Given instruction
Pick out each line in the records that contains the word "icon", and copy those lines.

Dataset records
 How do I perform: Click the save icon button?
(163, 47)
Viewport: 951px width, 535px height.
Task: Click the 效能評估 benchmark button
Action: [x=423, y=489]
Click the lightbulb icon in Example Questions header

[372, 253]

Exercise solution
 How do I perform: Click the save icon button?
Click the lightbulb icon in Example Questions header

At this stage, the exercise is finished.